### Description of the task
Copy the lines below word for word, from the line with "Select the Installation" up to and including the line with "tap(234, 113)".

### Provided records

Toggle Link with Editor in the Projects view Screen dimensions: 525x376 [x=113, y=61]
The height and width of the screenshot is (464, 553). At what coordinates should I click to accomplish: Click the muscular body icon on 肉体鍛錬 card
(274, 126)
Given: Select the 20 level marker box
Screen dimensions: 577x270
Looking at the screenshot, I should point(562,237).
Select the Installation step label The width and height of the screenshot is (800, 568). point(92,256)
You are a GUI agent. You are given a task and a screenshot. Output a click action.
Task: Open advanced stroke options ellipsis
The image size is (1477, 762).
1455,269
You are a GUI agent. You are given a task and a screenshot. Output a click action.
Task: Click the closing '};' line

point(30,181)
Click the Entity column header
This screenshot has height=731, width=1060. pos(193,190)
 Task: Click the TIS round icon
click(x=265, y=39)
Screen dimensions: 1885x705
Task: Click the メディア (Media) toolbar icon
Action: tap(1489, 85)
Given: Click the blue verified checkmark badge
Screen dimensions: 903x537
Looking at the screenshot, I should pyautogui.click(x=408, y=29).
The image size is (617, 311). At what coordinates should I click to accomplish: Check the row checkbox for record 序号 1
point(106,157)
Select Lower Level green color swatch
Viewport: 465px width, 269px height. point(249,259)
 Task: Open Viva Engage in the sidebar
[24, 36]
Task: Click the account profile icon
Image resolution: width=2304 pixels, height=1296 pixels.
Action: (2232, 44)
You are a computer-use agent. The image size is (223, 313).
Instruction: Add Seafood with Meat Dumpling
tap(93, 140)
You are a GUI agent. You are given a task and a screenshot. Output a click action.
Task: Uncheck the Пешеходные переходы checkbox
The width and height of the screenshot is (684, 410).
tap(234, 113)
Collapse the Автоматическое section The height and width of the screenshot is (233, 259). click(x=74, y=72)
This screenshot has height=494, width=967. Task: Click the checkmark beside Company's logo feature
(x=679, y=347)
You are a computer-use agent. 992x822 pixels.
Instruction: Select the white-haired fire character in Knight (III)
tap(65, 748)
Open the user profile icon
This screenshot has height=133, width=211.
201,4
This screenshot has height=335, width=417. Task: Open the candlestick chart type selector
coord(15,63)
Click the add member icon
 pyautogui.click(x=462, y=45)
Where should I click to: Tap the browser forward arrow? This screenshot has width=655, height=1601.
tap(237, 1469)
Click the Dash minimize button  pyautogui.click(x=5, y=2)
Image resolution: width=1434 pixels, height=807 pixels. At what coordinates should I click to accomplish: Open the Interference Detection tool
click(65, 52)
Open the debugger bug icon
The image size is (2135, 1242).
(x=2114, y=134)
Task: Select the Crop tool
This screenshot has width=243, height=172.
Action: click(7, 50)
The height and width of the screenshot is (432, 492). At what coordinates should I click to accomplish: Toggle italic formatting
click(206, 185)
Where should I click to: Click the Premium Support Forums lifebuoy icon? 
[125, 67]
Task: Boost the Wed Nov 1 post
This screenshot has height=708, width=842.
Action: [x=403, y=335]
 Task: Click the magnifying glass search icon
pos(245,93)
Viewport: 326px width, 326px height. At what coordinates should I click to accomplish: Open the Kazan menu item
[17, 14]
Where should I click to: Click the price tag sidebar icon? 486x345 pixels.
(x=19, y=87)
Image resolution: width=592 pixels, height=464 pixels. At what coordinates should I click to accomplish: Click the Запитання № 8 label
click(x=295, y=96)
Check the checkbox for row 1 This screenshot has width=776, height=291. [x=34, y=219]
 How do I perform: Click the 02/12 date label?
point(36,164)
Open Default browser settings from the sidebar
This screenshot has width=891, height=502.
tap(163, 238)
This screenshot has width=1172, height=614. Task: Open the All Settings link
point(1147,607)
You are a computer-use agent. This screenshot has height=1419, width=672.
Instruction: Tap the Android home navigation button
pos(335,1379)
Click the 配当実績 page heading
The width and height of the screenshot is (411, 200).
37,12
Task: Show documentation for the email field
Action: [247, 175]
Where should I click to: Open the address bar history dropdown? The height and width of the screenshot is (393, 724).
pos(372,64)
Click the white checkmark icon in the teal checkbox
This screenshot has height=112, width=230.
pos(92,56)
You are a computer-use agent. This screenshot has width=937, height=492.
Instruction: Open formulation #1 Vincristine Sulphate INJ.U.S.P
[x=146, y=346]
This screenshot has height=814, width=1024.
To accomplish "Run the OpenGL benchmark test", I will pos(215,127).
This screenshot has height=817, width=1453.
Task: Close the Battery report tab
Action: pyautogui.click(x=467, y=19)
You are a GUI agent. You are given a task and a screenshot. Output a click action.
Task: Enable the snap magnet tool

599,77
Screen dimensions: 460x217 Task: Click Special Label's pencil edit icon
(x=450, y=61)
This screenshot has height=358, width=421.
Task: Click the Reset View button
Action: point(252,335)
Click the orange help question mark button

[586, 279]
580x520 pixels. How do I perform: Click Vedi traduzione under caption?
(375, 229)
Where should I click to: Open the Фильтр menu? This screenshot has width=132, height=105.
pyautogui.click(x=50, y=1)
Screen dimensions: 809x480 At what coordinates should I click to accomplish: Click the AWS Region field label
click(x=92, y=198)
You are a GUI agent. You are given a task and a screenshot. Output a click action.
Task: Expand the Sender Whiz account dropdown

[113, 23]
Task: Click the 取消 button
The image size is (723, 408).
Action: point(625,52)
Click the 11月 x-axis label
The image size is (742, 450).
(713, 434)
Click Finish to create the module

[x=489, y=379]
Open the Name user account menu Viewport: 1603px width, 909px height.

### Solution for this task
Select the Installation step label The width and height of the screenshot is (800, 568). point(92,256)
You are a GUI agent. You are given a task and a screenshot. Output a click action.
Task: Open advanced stroke options ellipsis
The image size is (1477, 762).
1455,269
You are a GUI agent. You are given a task and a screenshot. Output a click action.
Task: Click the closing '};' line

point(30,181)
Click the Entity column header
This screenshot has height=731, width=1060. pos(193,190)
 Task: Click the TIS round icon
click(x=265, y=39)
Screen dimensions: 1885x705
Task: Click the メディア (Media) toolbar icon
Action: tap(1489, 85)
Given: Click the blue verified checkmark badge
Screen dimensions: 903x537
Looking at the screenshot, I should pyautogui.click(x=408, y=29).
The image size is (617, 311). At what coordinates should I click to accomplish: Check the row checkbox for record 序号 1
point(106,157)
Select Lower Level green color swatch
Viewport: 465px width, 269px height. point(249,259)
 Task: Open Viva Engage in the sidebar
[24, 36]
Task: Click the account profile icon
Image resolution: width=2304 pixels, height=1296 pixels.
Action: (2232, 44)
You are a computer-use agent. The image size is (223, 313).
Instruction: Add Seafood with Meat Dumpling
tap(93, 140)
You are a GUI agent. You are given a task and a screenshot. Output a click action.
Task: Uncheck the Пешеходные переходы checkbox
The width and height of the screenshot is (684, 410).
tap(234, 113)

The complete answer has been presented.